======== SELECTED TEXT
Update Libraries/oneMKL/sparse_conjugate_gradient/README.md

spencerpatty · noffermans · web-flow · commit ea1a9b0d3631 · 2024-11-14T07:54:16.000-08:00
Co-authored-by: Nicolas Offermans &lt;nicolas.offermans@intel.com&gt;
diff --git a/Libraries/oneMKL/sparse_conjugate_gradient/README.md b/Libraries/oneMKL/sparse_conjugate_gradient/README.md
@@ -17,7 +17,7 @@ Sparse Conjugate Gradient uses oneMKL sparse linear algebra routines to solve a
 This sample performs its computations on the default SYCL* device. You can set the `SYCL_DEVICE_TYPE` environment variable to `cpu` or `gpu` to select the device to use.
 
 ## Key Implementation Details
-oneMKL sparse routines use a two-stage method where the sparse matrix is analyzed to prepare subsequent calculations (the _optimize_ step). Sparse matrix-vector multiplication and triangular solves (`gemv` and `trsv`) are used to implement the main loop, along with vector routines from BLAS. Two implementations are provided: The first implementation, in `sparse_cg.cpp`, has several places where a device to host copy and wait are initiated to allow the alpha and beta coefficients to be initiated in the BLAS vector routines as host scalars.  The second implementation, in `sparse_cg2.cpp`, keeps the coefficients for alpha and beta on the device, which require that custom axpby2 and axpy3 fucntions are written to handle the construction of alpha and beta coefficients on-the-fly from the device. This removes some of the synchronization points that are seen in the first implementation.
================
======== DATASET ENTRIES
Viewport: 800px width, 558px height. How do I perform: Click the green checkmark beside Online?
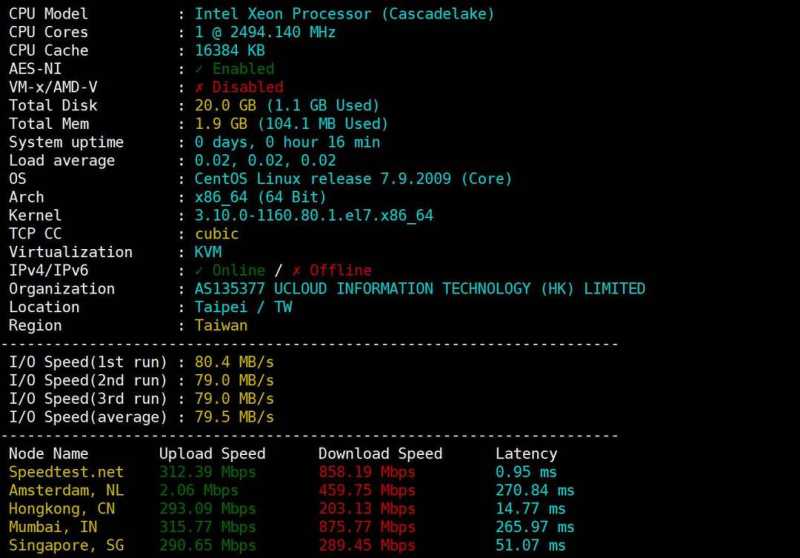click(x=199, y=270)
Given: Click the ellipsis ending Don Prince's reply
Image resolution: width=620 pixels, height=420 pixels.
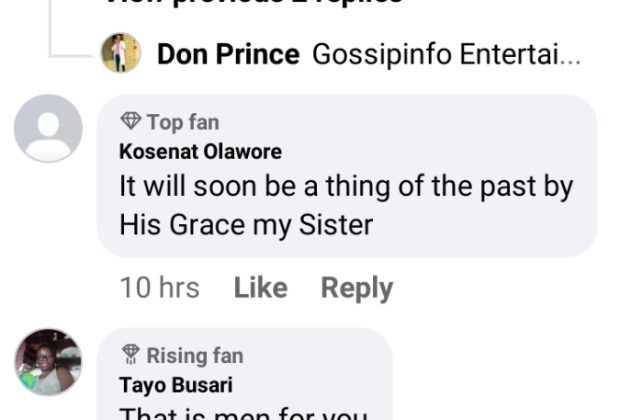Looking at the screenshot, I should tap(571, 56).
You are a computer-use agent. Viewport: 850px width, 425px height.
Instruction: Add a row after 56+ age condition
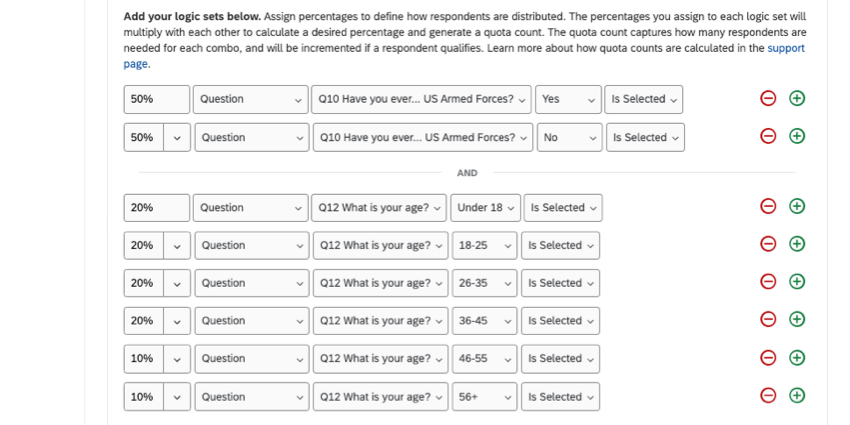[x=797, y=396]
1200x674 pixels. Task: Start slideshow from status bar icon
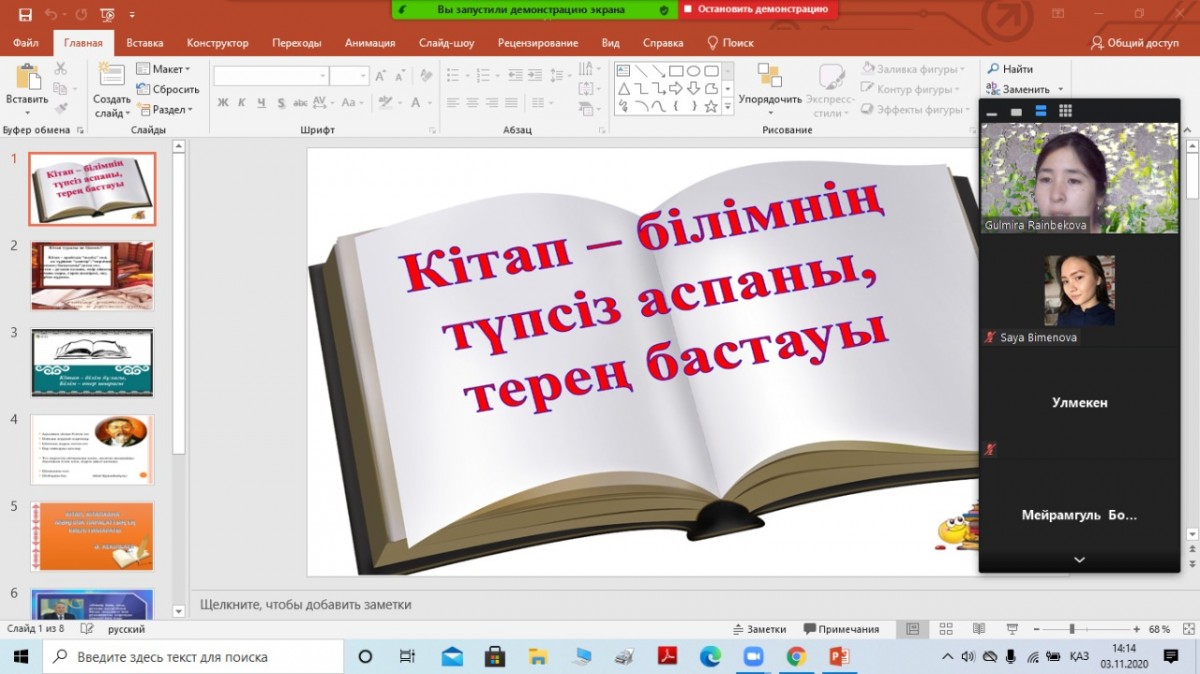point(1011,629)
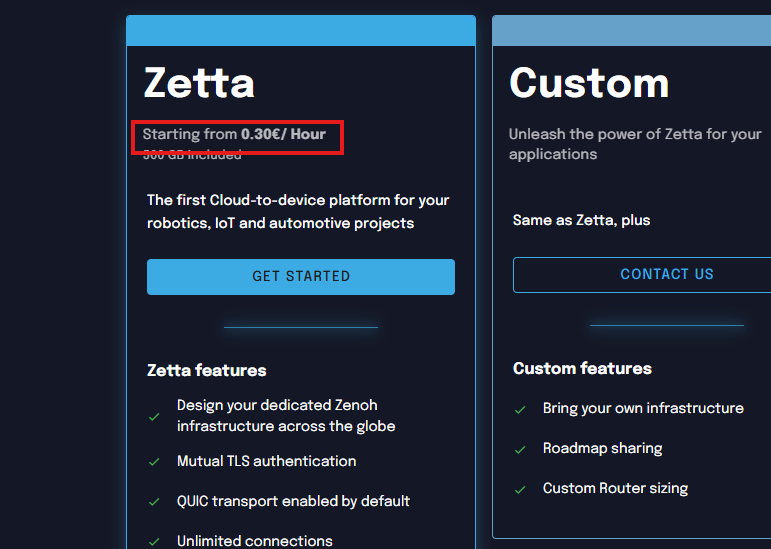Viewport: 771px width, 549px height.
Task: Click the Custom features heading
Action: [582, 368]
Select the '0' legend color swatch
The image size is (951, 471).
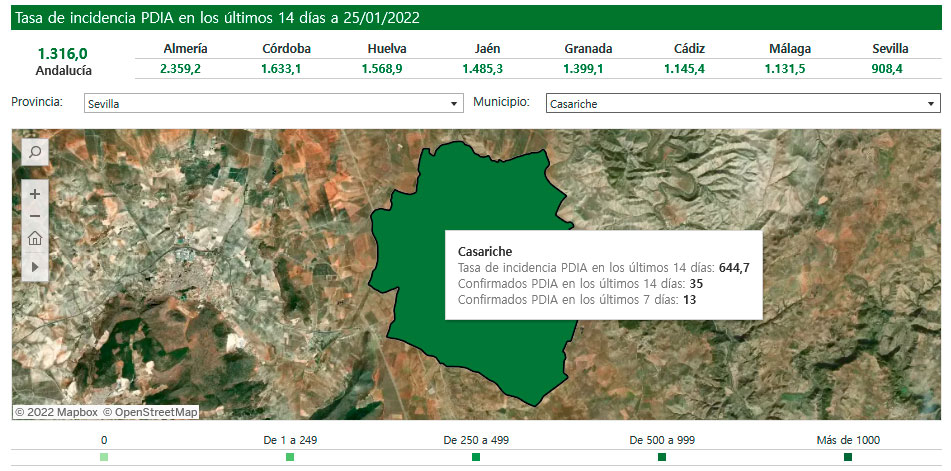(x=104, y=457)
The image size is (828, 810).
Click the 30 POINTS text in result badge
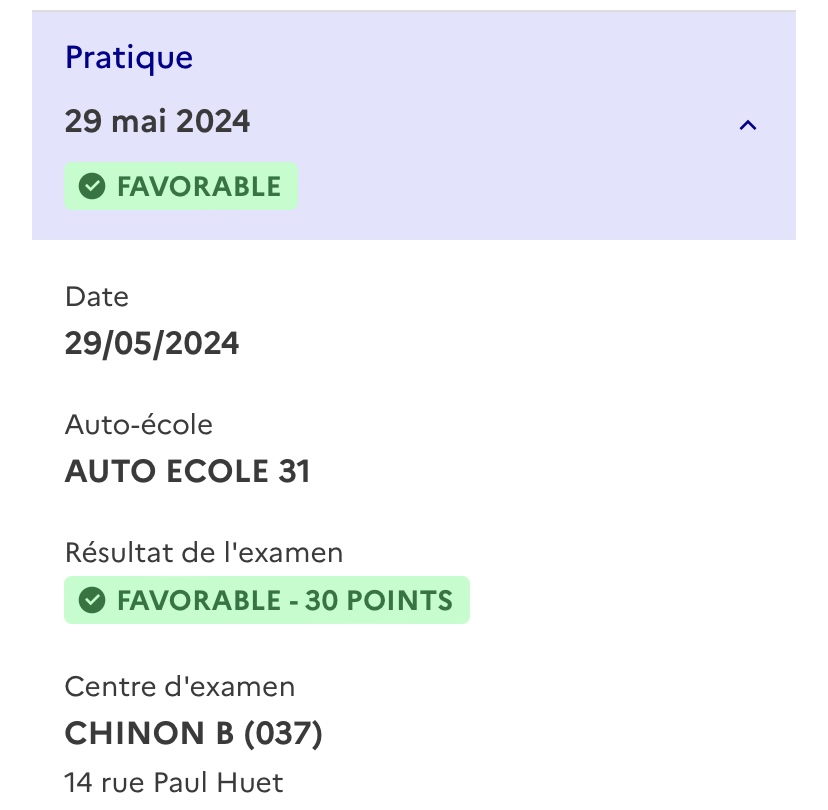(379, 600)

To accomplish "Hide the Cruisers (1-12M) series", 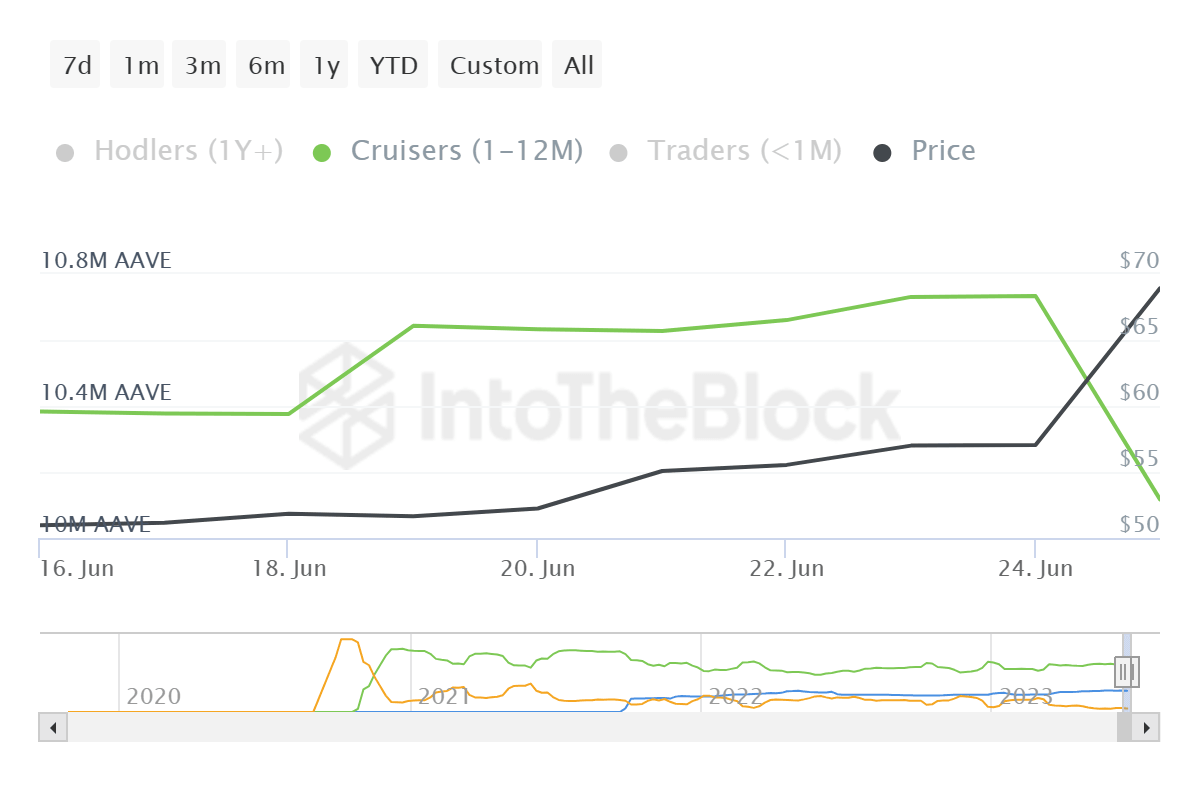I will click(x=466, y=151).
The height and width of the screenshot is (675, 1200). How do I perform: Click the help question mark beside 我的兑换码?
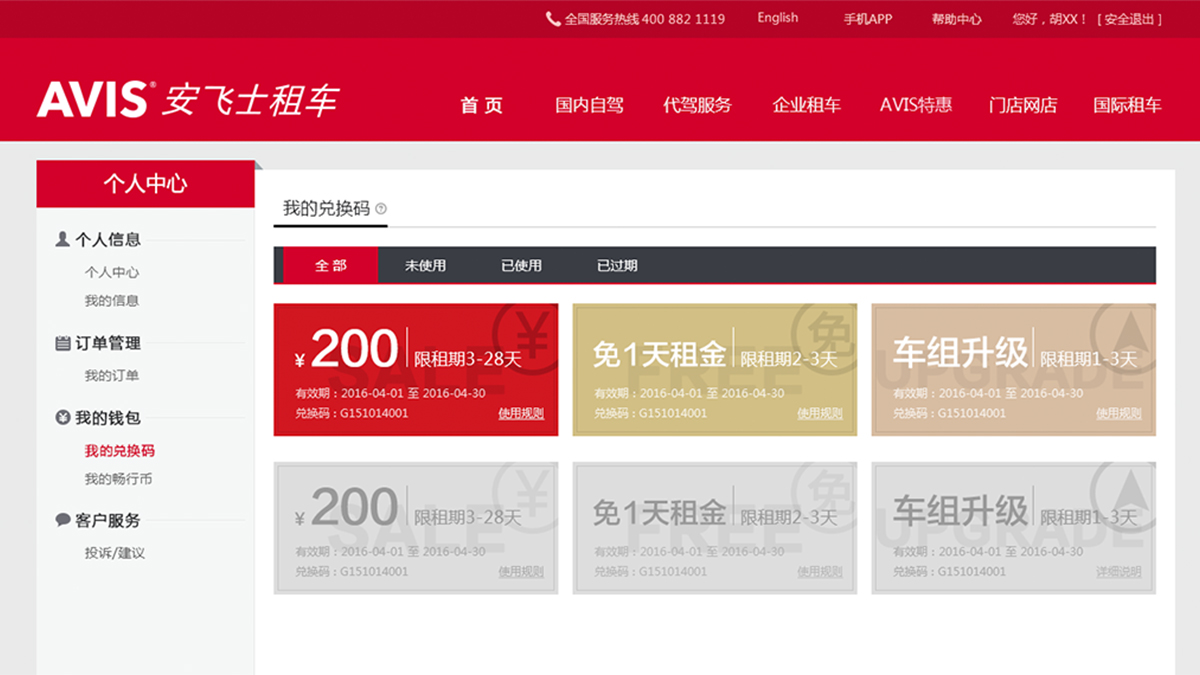click(381, 209)
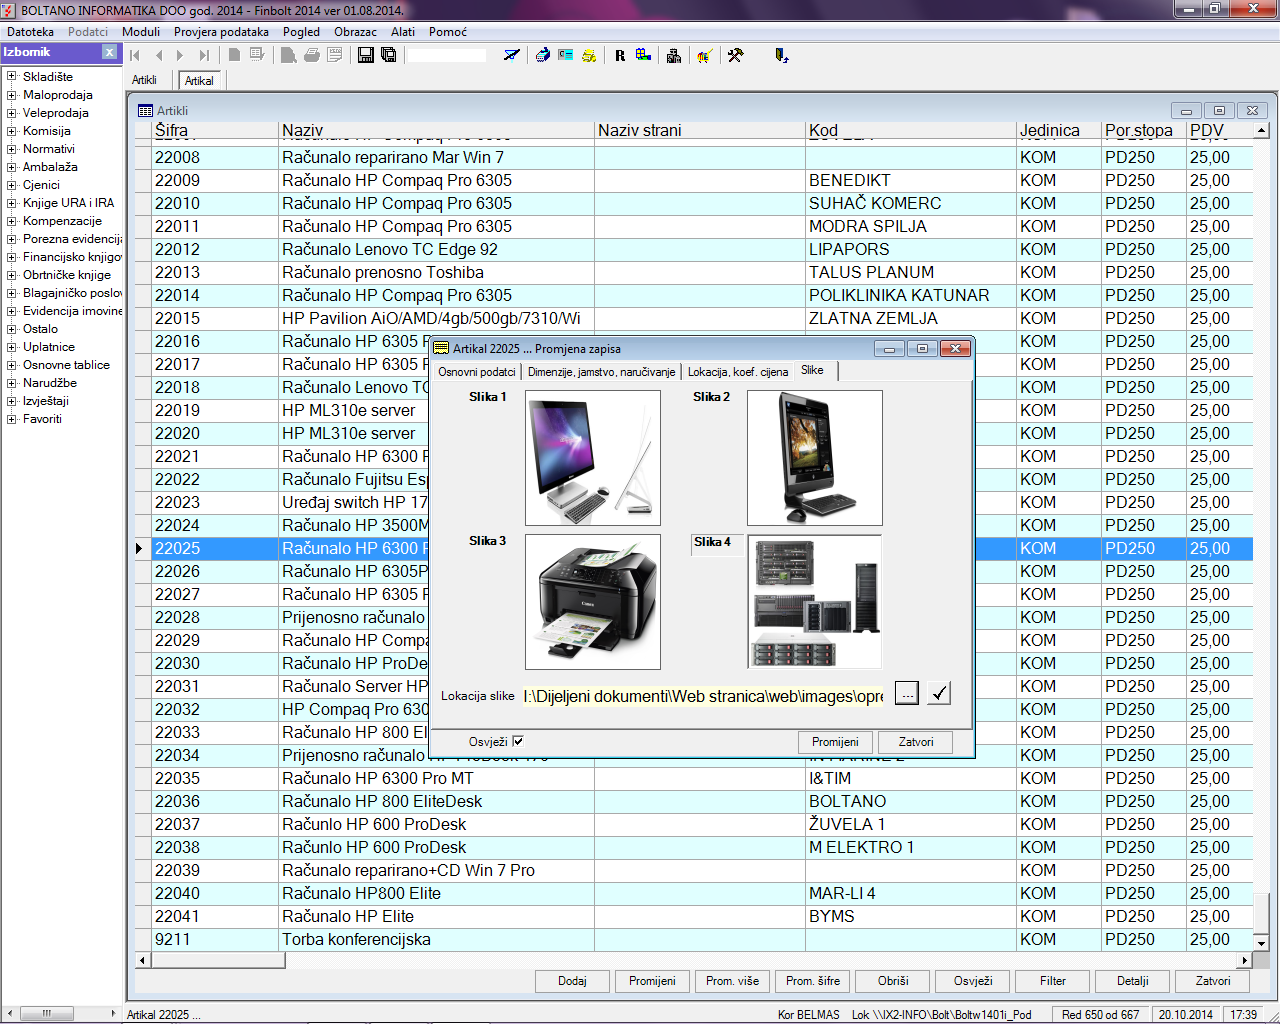Go to the first record arrow
This screenshot has height=1024, width=1280.
tap(135, 56)
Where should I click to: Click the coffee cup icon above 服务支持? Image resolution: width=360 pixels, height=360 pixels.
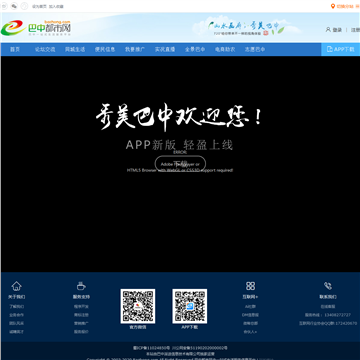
================
◆ **PROBLEM DESCRIPTION**
Continue the diff of the sparse conjugate gradient README, starting right after its last line.

◆ **ANSWER TO THE PROBLEM**
+oneMKL sparse routines use a two-stage method where the sparse matrix is analyzed to prepare subsequent calculations (the _optimize_ step). Sparse matrix-vector multiplication and triangular solves (`gemv` and `trsv`) are used to implement the main loop, along with vector routines from BLAS. Two implementations are provided: The first implementation, in `sparse_cg.cpp`, has several places where a device to host copy and wait are initiated to allow the alpha and beta coefficients to be initiated in the BLAS vector routines as host scalars.  The second implementation, in `sparse_cg2.cpp`, keeps the coefficients for alpha and beta on the device, which require that custom axpby2 and axpy3 functions are written to handle the construction of alpha and beta coefficients on-the-fly from the device. This removes some of the synchronization points that are seen in the first implementation.
 
 ## Using Visual Studio Code* (Optional)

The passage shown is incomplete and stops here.